Until recent years, the DPRK patrolled this bordered harshly, and scope for bribes and corruption with border guards was very low. However, the stark economic situation on the Korean side has seen that change. For a price, DPRK border guards will let people through, and North Korean entrepreneurs (bless them) have been doing just that. According to the Sunday Telegraph, they are some of the best customers for Tesco Dandong in China, "They buy soap, toilet paper, shampoo and food, of course". This is what capitalism can provide, which totalitarian socialism cannot.
The nearly worthless DPRK won currency trades not at the official rate of 20.5 to the Chinese Renminbi, but 400.
The Economist this week also reports on the Koreas. It notes that North Korean society is in serious flux, because of the border becoming more porous and economic changes in neighbouring countries flooding through to the country in curious ways:
"Earlier this decade DVD players fell dramatically in price, so South Korean households quickly dumped their old VCRs in favour of the new players. Smugglers picked up the old units for next to nothing and sold them in North Korea for US$40 or so apiece - a price that plenty of urban North Korean familis could afford if they saved up. The consequence was what Mr Lankov (Australian National University) calls a "video revolution": a flood of South Korean soap operas, melodramas and music videos entering North Korea by the same route and delighting new audiences.

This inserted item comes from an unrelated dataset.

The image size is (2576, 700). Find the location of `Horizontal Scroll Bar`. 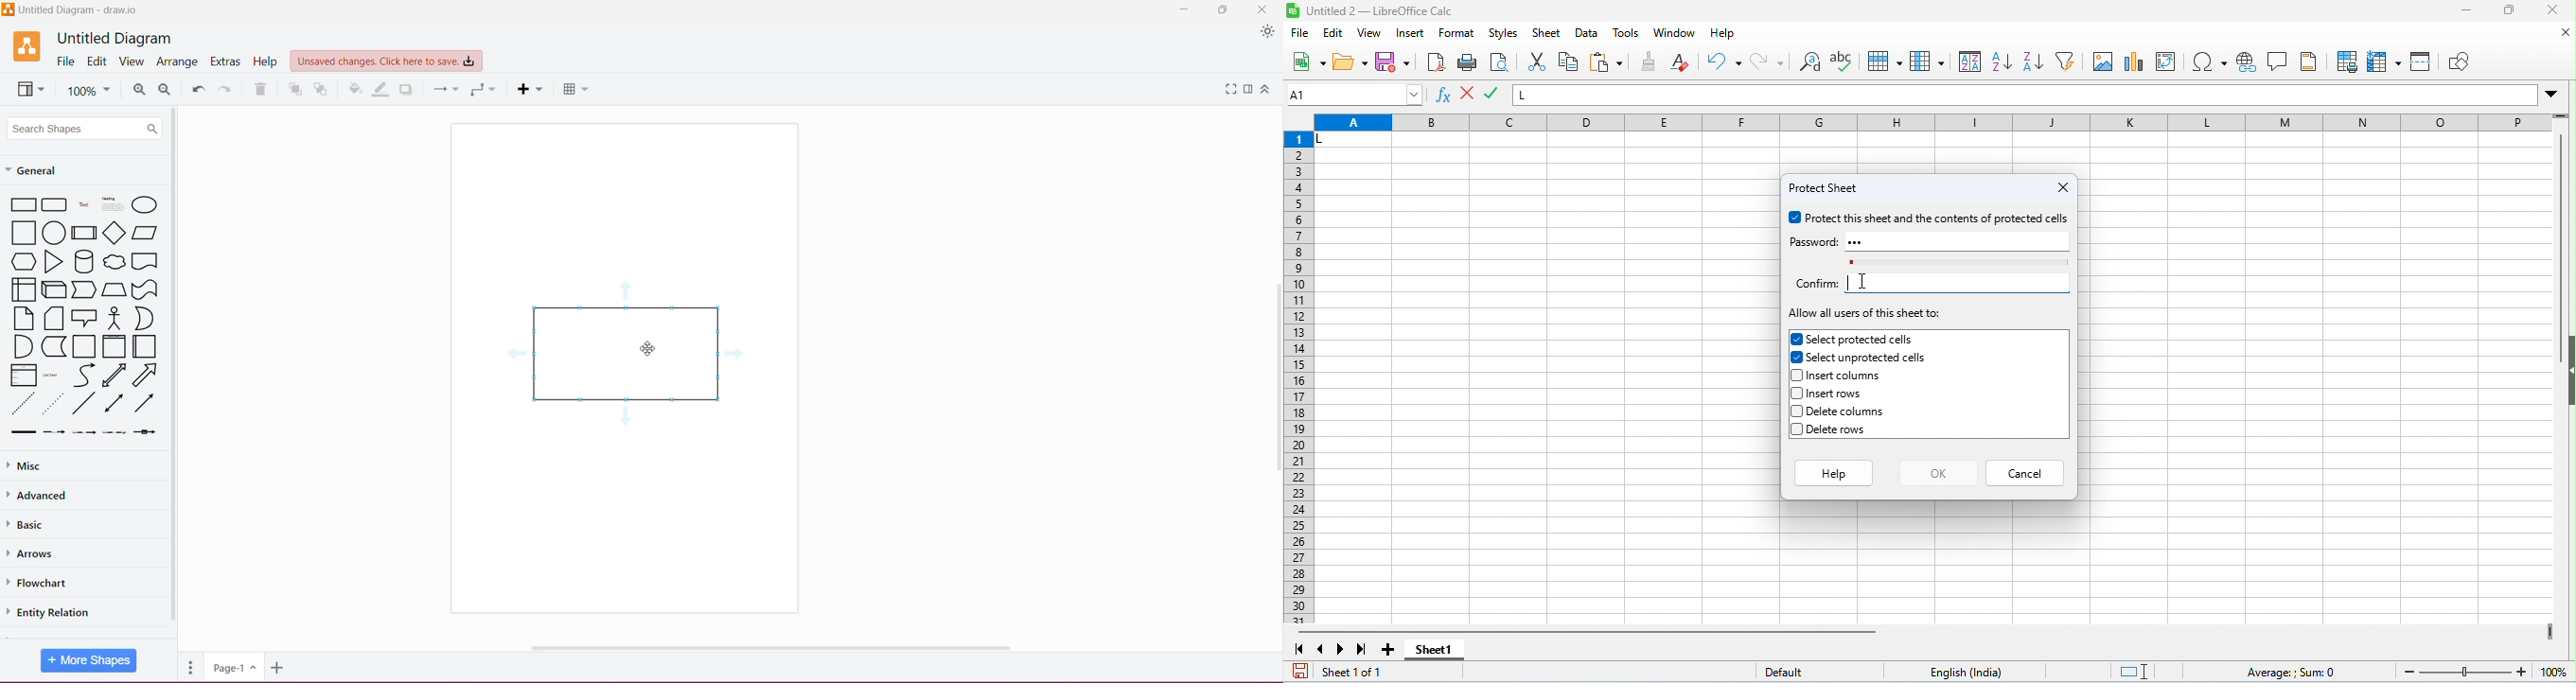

The impact of the astounding affluence on display - the star's clothes and cars, Seoul's glittering skyline - exposes the central lie on which the regime bases its claim to rule: that South Korea is a backward, impoverished and exploited."
Tesco's slogan is "Every little helps", and it can say, in China, it's doing just that for North Koreans. It's far more than you'll notice most politicians in the West doing for them.